Reproduce verbatim the stretch of items from the line containing "Expand the Renewables category arrow" through the line containing "Action: [x=19, y=80]", and nothing else.

*-*-*

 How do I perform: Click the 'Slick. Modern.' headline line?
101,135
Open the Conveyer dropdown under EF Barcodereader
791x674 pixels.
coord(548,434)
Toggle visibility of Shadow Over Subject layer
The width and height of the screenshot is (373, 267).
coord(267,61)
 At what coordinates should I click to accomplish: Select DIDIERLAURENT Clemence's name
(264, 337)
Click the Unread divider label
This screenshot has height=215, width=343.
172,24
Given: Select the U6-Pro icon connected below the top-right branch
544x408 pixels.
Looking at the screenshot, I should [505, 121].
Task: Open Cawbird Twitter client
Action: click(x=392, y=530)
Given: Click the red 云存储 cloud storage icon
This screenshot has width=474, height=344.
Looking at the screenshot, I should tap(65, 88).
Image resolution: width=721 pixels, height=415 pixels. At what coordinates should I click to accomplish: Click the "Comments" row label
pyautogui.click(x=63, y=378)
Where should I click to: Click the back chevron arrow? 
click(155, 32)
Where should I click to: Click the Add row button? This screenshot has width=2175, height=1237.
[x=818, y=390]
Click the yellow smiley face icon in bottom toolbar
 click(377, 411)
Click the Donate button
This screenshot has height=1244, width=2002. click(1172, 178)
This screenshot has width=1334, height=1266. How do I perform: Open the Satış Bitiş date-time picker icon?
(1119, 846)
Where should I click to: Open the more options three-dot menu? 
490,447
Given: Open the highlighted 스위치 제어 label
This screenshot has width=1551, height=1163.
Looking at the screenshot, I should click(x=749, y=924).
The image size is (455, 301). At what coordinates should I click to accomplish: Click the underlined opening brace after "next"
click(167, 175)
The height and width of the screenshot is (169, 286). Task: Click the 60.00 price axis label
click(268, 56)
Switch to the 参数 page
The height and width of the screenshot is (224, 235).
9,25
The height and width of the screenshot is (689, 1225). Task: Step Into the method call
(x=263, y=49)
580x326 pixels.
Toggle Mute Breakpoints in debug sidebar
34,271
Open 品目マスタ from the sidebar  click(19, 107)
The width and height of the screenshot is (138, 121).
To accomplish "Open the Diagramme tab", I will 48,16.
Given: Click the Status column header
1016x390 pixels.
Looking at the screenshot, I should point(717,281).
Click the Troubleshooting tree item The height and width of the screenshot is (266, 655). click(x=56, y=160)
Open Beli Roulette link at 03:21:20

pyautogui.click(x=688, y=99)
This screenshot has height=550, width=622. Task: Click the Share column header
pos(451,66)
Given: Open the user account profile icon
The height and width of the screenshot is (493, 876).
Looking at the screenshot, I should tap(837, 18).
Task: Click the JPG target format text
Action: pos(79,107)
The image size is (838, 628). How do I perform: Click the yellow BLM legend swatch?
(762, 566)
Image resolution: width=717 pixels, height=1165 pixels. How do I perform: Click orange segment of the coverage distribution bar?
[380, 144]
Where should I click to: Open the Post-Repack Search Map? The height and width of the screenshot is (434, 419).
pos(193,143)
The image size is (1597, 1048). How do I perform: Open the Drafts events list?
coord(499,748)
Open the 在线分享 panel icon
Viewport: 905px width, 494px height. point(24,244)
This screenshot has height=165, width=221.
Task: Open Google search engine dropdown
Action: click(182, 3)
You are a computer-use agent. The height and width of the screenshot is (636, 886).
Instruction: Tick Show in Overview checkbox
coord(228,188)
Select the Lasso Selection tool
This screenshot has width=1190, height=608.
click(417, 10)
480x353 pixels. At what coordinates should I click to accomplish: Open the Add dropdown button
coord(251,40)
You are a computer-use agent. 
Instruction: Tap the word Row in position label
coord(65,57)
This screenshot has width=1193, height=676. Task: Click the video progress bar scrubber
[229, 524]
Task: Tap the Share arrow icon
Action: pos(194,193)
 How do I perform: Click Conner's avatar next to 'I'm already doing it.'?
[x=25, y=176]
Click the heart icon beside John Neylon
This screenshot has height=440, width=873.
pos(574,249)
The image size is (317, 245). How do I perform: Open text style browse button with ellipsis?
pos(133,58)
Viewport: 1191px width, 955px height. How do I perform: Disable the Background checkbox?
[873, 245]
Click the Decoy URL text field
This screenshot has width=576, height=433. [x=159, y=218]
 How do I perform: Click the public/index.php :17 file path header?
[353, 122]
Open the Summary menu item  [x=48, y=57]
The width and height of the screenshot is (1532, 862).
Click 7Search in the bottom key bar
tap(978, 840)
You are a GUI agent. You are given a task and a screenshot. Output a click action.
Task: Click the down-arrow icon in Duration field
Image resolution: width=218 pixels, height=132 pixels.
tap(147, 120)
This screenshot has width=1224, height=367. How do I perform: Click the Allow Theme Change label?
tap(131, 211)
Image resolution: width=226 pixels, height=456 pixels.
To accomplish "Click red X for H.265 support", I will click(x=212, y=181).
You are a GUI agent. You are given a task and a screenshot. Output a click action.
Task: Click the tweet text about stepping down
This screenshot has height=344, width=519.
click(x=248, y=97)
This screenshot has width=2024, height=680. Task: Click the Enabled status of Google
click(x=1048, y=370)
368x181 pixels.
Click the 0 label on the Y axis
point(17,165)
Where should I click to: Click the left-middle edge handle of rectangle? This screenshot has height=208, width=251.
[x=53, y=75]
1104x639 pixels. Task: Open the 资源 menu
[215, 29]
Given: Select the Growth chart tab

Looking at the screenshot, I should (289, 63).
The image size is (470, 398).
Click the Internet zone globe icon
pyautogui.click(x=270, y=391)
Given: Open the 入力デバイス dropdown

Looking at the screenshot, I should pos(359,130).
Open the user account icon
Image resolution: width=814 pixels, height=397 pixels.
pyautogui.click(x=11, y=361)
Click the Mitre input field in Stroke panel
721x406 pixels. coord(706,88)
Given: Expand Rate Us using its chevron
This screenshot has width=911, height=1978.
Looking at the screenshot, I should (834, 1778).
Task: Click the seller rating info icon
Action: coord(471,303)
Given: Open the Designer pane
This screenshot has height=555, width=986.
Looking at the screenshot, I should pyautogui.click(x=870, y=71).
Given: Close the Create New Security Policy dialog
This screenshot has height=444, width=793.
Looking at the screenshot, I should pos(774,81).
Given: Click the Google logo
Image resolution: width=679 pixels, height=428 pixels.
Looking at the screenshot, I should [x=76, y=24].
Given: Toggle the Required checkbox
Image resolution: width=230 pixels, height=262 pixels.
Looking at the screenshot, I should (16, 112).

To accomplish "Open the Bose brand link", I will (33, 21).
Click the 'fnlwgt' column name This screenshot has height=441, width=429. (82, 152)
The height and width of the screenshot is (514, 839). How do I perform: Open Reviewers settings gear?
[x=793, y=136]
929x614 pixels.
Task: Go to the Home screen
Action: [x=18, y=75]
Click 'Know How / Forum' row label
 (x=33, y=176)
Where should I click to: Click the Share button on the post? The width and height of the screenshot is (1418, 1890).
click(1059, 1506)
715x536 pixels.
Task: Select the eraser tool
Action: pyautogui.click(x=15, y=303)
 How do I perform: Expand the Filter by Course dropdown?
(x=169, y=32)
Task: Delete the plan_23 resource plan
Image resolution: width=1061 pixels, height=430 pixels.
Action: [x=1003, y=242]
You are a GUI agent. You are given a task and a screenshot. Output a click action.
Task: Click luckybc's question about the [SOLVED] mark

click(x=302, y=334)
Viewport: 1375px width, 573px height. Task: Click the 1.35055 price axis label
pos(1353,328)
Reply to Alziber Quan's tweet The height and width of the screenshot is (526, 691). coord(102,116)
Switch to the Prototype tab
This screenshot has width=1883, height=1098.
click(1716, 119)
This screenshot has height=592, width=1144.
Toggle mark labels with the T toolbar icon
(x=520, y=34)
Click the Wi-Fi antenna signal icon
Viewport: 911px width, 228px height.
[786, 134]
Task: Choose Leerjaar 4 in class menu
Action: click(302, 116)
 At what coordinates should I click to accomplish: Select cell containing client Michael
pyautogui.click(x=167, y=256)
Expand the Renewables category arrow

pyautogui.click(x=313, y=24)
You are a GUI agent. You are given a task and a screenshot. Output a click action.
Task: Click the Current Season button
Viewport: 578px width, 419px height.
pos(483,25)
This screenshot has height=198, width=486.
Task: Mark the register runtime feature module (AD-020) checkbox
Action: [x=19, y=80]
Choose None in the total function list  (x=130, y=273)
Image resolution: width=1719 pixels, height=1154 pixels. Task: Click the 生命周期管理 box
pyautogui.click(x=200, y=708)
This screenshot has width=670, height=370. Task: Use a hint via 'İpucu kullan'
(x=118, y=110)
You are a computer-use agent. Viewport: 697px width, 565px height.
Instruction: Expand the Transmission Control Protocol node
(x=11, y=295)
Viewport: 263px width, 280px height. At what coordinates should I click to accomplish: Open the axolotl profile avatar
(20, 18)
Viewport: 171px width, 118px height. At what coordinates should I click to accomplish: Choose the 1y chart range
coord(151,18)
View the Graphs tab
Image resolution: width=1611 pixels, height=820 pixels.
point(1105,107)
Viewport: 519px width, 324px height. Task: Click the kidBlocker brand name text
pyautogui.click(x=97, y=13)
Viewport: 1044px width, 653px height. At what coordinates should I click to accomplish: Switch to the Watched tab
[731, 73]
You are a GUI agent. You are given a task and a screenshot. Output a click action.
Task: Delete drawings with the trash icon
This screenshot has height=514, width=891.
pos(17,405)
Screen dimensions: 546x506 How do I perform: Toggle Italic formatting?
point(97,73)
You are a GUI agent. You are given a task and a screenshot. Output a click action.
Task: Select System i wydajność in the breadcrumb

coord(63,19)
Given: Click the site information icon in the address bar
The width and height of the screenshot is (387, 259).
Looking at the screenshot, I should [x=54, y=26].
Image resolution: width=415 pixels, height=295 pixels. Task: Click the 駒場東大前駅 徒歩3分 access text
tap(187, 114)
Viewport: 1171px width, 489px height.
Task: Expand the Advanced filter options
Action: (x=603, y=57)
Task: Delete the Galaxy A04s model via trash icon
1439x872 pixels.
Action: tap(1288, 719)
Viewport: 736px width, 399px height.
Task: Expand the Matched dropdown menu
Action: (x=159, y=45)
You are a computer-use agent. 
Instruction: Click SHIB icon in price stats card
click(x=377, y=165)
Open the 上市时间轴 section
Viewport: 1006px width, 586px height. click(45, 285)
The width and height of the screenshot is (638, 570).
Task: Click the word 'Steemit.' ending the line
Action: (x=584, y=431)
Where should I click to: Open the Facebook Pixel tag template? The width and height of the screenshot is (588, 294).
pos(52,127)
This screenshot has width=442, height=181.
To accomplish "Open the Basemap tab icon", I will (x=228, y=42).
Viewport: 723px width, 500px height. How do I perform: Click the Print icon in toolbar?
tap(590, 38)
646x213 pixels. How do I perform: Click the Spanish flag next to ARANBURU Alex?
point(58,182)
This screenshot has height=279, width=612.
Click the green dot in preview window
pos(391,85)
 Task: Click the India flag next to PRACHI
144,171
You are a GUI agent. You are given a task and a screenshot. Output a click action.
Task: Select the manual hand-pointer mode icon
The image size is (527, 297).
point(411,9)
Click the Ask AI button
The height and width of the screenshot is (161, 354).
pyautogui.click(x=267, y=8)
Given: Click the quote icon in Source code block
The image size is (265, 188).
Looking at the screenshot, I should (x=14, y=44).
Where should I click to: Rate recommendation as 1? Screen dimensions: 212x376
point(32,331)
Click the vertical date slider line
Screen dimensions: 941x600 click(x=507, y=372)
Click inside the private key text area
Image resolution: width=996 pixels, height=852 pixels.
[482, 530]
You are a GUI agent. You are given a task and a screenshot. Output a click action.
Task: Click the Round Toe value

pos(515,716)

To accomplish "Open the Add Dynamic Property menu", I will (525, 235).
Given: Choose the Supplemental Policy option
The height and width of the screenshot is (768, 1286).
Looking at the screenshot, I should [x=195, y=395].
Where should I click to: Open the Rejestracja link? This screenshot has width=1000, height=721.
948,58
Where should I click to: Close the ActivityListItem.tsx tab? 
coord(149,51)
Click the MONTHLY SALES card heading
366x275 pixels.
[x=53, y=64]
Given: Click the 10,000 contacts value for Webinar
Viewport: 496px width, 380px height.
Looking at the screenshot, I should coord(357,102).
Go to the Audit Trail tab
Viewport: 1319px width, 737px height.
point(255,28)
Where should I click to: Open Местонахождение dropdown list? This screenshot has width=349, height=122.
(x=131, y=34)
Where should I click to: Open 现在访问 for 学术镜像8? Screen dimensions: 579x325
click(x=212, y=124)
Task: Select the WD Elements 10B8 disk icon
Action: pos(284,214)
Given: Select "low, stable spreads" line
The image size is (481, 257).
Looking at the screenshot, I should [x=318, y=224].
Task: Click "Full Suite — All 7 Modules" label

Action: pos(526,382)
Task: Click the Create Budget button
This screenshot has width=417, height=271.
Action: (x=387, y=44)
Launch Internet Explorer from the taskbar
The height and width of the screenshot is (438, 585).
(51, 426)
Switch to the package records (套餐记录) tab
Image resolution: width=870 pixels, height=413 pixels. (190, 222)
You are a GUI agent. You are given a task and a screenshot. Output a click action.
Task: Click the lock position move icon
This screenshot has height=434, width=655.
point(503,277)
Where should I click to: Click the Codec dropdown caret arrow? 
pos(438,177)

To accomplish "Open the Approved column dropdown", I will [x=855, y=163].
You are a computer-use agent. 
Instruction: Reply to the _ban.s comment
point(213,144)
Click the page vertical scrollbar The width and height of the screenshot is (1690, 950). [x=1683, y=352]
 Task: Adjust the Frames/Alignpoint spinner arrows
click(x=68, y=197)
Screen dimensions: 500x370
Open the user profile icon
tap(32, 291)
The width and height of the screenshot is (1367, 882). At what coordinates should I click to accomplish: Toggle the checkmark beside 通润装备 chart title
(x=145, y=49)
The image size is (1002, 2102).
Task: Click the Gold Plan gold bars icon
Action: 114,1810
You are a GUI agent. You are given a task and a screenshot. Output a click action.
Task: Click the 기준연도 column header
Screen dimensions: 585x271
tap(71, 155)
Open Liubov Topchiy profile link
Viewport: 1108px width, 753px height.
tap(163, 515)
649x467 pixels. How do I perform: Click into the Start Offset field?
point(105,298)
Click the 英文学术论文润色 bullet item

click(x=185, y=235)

*-*-*

» Written answer
Expand the Renewables category arrow

pyautogui.click(x=313, y=24)
You are a GUI agent. You are given a task and a screenshot. Output a click action.
Task: Click the Current Season button
Viewport: 578px width, 419px height.
pos(483,25)
This screenshot has height=198, width=486.
Task: Mark the register runtime feature module (AD-020) checkbox
Action: [x=19, y=80]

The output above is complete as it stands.